▶ Assignment
Locate the line containing "How do I perform: Open" in the material below; repeat it and every line after it, exactly as written.

----------------

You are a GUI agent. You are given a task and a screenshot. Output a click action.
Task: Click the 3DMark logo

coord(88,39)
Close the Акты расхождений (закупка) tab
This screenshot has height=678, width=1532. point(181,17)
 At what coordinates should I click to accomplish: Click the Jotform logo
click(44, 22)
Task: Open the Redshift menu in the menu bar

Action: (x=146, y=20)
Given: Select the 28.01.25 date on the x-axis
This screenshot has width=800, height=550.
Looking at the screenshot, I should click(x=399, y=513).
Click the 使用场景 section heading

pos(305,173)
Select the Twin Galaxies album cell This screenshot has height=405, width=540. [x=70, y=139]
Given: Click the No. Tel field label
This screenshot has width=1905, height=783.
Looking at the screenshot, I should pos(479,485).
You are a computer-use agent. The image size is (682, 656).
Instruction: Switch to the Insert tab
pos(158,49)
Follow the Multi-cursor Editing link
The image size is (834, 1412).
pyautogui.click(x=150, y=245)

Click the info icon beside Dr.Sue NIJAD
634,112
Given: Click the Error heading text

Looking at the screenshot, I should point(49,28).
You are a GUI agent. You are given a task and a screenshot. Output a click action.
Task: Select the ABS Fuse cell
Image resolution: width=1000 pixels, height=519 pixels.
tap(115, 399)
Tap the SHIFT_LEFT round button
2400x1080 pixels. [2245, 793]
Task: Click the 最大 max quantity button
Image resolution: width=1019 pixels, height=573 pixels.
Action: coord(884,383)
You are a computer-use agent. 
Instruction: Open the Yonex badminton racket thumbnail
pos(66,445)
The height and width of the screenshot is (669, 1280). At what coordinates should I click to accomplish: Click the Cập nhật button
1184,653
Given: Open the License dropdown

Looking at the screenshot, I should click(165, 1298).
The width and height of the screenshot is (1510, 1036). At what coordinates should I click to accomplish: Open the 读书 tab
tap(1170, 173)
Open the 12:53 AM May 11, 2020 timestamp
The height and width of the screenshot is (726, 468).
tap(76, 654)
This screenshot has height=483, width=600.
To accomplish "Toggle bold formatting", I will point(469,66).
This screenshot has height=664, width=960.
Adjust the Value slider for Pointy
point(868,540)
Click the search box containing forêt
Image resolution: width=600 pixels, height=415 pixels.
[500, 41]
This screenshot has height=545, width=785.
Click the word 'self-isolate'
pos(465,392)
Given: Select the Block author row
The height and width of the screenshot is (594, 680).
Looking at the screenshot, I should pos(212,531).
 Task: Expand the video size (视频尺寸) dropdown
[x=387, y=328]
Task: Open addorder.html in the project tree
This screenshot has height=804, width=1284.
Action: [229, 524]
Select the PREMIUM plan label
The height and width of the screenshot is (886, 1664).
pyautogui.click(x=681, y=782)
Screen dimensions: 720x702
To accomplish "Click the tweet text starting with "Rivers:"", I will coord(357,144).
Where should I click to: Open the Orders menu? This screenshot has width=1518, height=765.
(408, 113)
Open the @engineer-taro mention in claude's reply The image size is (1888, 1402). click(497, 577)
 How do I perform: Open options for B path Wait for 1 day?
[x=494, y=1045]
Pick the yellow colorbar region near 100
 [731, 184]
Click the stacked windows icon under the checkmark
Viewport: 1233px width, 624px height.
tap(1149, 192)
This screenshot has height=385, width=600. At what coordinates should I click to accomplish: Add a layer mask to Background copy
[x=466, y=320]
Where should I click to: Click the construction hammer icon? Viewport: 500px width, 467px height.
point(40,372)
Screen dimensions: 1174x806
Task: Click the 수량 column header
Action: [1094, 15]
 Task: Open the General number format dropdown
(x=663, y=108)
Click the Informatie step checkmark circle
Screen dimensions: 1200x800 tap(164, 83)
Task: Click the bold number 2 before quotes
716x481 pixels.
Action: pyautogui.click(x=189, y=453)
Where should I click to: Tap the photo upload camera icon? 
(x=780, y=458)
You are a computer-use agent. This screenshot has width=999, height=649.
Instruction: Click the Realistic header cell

----------------

▶ Task answer
 How do I perform: Open options for B path Wait for 1 day?
[x=494, y=1045]
Pick the yellow colorbar region near 100
 [731, 184]
Click the stacked windows icon under the checkmark
Viewport: 1233px width, 624px height.
tap(1149, 192)
This screenshot has height=385, width=600. At what coordinates should I click to accomplish: Add a layer mask to Background copy
[x=466, y=320]
Where should I click to: Click the construction hammer icon? Viewport: 500px width, 467px height.
point(40,372)
Screen dimensions: 1174x806
Task: Click the 수량 column header
Action: [1094, 15]
 Task: Open the General number format dropdown
(x=663, y=108)
Click the Informatie step checkmark circle
Screen dimensions: 1200x800 tap(164, 83)
Task: Click the bold number 2 before quotes
716x481 pixels.
Action: pyautogui.click(x=189, y=453)
Where should I click to: Tap the photo upload camera icon? 
(x=780, y=458)
You are a computer-use agent. This screenshot has width=999, height=649.
Instruction: Click the Realistic header cell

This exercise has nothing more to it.